Marc Méthot jouera s'il peut lancer
Marc Methot
Guy Boucher n'a pas voulu discuter jeudi des changements possibles qu'il pourrait apporter à son alignement pour le deuxième match de la série contre les Bruins.
Mais le pilote des Sénateurs a au moins dévoilé un peu plus de sa ligne de pensée quant au retour possible du vétéran défenseur Marc Méthot, qui a patiné à nouveau jeudi alors qu'il espère toujours revenir au jeu malgré un auriculaire gauche en mauvais état.
« Tout va dépendre de son habileté à lancer la rondelle, a dit Boucher. Ses habiletés pour patiner et fermer l'écart avec les attaquants adverses sont là, il peut faire des passes sans problème. C'est sa capacité de lancer qui n'est pas là, il est encore craintif.

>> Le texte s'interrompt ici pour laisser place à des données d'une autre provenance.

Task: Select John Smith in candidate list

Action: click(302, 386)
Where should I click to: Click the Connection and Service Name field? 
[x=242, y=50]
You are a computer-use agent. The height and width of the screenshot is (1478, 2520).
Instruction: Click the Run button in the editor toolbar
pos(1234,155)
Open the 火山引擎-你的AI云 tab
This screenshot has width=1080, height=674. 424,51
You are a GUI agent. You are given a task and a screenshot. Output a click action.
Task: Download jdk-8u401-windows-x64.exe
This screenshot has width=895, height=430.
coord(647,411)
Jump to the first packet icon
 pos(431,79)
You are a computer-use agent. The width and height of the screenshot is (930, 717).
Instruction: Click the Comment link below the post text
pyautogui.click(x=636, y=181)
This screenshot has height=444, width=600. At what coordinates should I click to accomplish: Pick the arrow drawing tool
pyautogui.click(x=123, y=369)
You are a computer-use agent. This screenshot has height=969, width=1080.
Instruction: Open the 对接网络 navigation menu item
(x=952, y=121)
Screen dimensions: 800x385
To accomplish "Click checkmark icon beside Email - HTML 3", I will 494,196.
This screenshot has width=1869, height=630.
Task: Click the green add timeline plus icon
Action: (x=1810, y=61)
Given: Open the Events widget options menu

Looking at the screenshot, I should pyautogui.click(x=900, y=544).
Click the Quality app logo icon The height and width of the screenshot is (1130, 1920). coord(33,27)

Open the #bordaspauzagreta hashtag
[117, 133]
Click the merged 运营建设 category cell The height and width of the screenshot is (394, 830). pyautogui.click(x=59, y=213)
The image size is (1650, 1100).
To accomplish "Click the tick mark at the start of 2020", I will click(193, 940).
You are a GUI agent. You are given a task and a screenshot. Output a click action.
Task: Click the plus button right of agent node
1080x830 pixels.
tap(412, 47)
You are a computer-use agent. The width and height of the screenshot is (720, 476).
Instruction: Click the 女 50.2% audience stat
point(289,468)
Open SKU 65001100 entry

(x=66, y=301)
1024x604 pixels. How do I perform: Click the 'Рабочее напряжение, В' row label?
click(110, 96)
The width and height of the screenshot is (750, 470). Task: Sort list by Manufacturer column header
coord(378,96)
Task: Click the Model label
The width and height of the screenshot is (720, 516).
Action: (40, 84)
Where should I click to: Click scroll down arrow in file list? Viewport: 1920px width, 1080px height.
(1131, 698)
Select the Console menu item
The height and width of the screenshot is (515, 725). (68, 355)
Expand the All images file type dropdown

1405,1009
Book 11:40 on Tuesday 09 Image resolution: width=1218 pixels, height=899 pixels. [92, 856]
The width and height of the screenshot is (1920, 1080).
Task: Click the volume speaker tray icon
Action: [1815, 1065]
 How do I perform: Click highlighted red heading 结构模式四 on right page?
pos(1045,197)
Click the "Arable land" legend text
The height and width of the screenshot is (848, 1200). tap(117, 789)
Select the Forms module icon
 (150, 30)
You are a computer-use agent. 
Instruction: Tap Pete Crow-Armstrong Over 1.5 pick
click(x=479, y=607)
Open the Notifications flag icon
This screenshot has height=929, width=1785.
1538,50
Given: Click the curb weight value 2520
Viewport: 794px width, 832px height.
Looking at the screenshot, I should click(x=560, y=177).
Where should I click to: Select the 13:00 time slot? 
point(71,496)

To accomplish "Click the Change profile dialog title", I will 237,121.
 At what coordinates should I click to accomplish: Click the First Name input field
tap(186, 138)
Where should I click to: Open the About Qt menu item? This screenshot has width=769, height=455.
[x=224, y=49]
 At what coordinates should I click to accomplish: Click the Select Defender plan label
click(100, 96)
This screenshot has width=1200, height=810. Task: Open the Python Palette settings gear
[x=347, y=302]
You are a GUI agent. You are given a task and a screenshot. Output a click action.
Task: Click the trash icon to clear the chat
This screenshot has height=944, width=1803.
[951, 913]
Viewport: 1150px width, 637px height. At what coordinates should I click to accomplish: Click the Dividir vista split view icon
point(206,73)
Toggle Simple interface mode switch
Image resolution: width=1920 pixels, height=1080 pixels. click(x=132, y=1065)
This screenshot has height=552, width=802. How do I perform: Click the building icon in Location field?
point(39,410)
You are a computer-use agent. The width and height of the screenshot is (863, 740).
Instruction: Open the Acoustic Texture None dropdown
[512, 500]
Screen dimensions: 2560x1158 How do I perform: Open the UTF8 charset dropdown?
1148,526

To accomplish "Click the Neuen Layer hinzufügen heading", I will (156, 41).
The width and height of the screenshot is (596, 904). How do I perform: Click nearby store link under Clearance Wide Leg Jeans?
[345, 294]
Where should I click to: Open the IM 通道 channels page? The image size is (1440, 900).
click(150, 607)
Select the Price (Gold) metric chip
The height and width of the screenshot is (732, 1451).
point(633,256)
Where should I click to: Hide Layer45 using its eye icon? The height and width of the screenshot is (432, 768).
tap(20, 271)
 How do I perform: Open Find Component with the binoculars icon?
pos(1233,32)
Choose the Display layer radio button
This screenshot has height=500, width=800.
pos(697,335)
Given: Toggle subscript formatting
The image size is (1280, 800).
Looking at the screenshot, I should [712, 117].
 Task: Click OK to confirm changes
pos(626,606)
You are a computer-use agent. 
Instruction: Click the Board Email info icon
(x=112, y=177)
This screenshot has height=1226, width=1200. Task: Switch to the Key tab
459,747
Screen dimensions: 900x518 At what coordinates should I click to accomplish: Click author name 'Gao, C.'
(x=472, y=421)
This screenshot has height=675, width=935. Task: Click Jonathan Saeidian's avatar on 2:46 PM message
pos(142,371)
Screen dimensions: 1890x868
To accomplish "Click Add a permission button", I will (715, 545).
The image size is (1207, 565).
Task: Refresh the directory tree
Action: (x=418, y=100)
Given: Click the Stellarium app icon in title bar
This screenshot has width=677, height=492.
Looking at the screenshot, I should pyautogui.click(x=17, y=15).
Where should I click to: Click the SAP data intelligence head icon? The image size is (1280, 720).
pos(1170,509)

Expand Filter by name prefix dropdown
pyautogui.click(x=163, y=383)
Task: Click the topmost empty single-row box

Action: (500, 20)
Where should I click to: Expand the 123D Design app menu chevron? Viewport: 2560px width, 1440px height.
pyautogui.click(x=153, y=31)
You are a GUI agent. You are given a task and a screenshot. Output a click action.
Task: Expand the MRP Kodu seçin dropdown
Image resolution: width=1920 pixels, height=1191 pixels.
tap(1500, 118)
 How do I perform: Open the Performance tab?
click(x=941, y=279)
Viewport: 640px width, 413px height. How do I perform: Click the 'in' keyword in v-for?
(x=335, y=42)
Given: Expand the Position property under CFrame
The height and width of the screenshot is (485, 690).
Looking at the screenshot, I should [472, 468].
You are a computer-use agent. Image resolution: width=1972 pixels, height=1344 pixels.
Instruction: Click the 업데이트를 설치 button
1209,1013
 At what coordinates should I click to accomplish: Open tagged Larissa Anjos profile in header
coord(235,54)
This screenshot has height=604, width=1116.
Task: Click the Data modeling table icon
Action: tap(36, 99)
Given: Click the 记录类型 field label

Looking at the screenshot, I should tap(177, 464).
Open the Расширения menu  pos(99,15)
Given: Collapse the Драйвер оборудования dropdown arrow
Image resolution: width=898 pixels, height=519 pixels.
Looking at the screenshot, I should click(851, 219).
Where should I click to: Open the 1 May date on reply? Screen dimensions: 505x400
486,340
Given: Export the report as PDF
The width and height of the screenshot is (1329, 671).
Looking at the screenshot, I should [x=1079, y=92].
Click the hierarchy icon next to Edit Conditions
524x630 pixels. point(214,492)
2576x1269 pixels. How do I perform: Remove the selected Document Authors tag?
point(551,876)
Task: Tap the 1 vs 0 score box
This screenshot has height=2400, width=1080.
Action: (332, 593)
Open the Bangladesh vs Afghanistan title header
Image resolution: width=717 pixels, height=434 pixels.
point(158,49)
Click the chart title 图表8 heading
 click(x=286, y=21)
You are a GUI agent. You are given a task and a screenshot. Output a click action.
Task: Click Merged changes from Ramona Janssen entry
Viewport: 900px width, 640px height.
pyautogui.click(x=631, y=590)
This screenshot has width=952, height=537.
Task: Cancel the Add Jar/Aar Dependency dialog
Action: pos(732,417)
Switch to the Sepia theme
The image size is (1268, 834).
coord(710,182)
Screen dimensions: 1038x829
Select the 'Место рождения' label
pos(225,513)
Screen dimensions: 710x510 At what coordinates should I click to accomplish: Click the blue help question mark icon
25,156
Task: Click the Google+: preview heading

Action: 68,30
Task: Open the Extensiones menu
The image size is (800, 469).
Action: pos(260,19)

Quand on va voir qu'il peut faire ça, il va pouvoir revenir. »
Lors de la pratique de mercredi matin ainsi que lors de la période d'échauffement, on a pu observer que les tirs du défenseur franco-ontarien étaient loin d'avoir leur vigueur habituelle, et il n'acceptait pas de passes trop vives non plus.
Boucher a laissé entendre un peu plus tard que la présence de Méthot aux côtés de son partenaire habituel, Erik Karlsson, ne changerait rien à sa décision de confronter le duo Dion Phaneuf/Cody Ceci au trio de Patrice Bergeron. « Ce sont ces deux-là qui ont joué contre eux lors des quatre matches (en saison régulière) qu'on a gagnés. On avait le même plan que lors de ces quatre matches et jusqu'à ce qu'ils marquent leur but en fin de match, on avait raison. Sur ce côté-là, je ne dis pas qu'on ne fera pas de changement, mais on ne regrette rien de nos décisions par rapport aux 'match ups', ça c'est certain », a-t-il spécifié.